Digital Reasoning’s application of similar mathematical methods underpins our entity-oriented analytics. You can read more about our methods in our description of Synthesys, a platform for performing automated understanding of the meaning of Big Data in real time.

The significance of this paper is that it shines a spotlight on the increasing importance of research into applications of next-generation numerical methods. Public discussion of methods like MIC will serve to accelerate innovation and the diffusion of knowledge. At Digital Reasoning we see this as further evidence of the potential of algorithmic, unaided approaches like ours to achieve true “automated understanding” of all forms of text regardless of volume, velocity or variety. As we shift to IPv6, the “Internet of things” will dramatically increase the flows of real time data. With automobiles and consumer devices transmitting data continuously or on demand, the digital methods of 10 or five years ago fall short.
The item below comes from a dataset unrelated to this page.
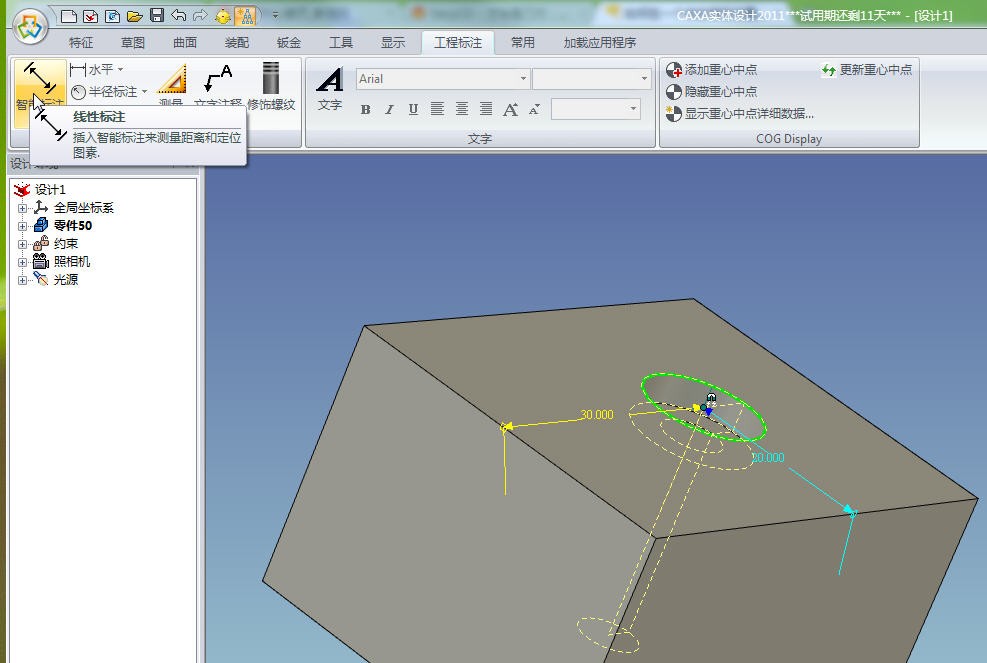Insert text with the large 文字 icon
This screenshot has width=987, height=663.
tap(330, 88)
Three other consequences of MIC-style innovations will accrue:

First, at Digital Reasoning, we will be able to enhance our existing methods with the new insights, forming partnerships and investing in research to apply demonstrations to real world problems. The confidence SilverLake partners’ investment in Digital Reasoning has provided us with capital to extend our commercial system quickly and in new directions such as financial services, health care, legal, and other verticals.
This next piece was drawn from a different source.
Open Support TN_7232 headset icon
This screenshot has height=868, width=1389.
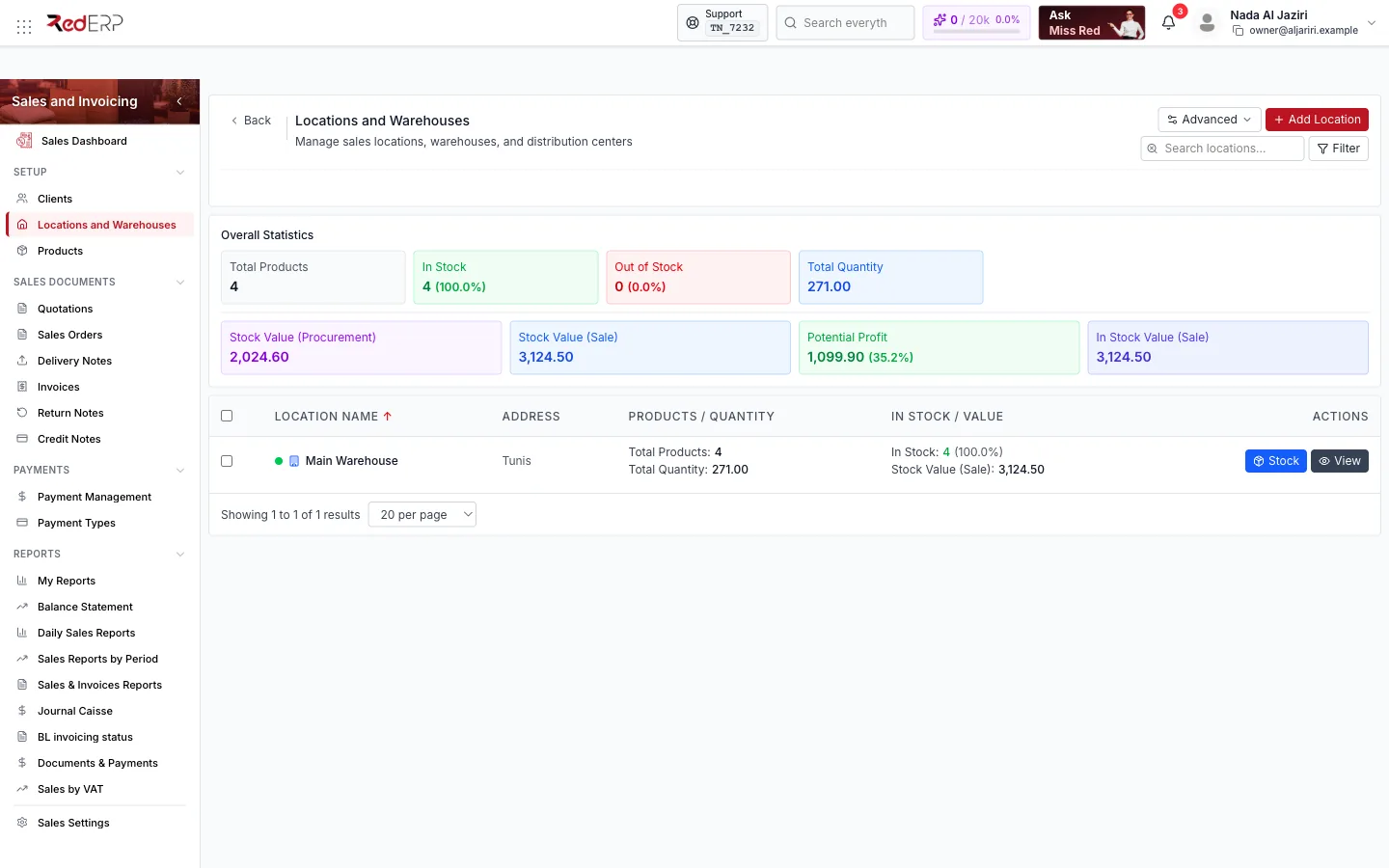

Second, we see the MIC method fueling additional research into methods making Big Data more accessible and useful; that is, consumerize some applications without solutions. Big Data will eventually be part of a standard information process, not something discussed as “new” and “unusual.”

Third, greater awareness of the contribution of mathematics will, I believe, stimulate young men and women to make mathematics and statistics a career. With more talent entering the workforce, the pace of innovation and integration will accelerate. That’s good for many companies, not just Digital Reasoning.

Kudos to the MIC team. What’s next?

Tim Estes, December 31, 2011

Sponsored by Pandia.com

Comments

One Response to “Digital Reasoning: A New Generation of Big Data Tools”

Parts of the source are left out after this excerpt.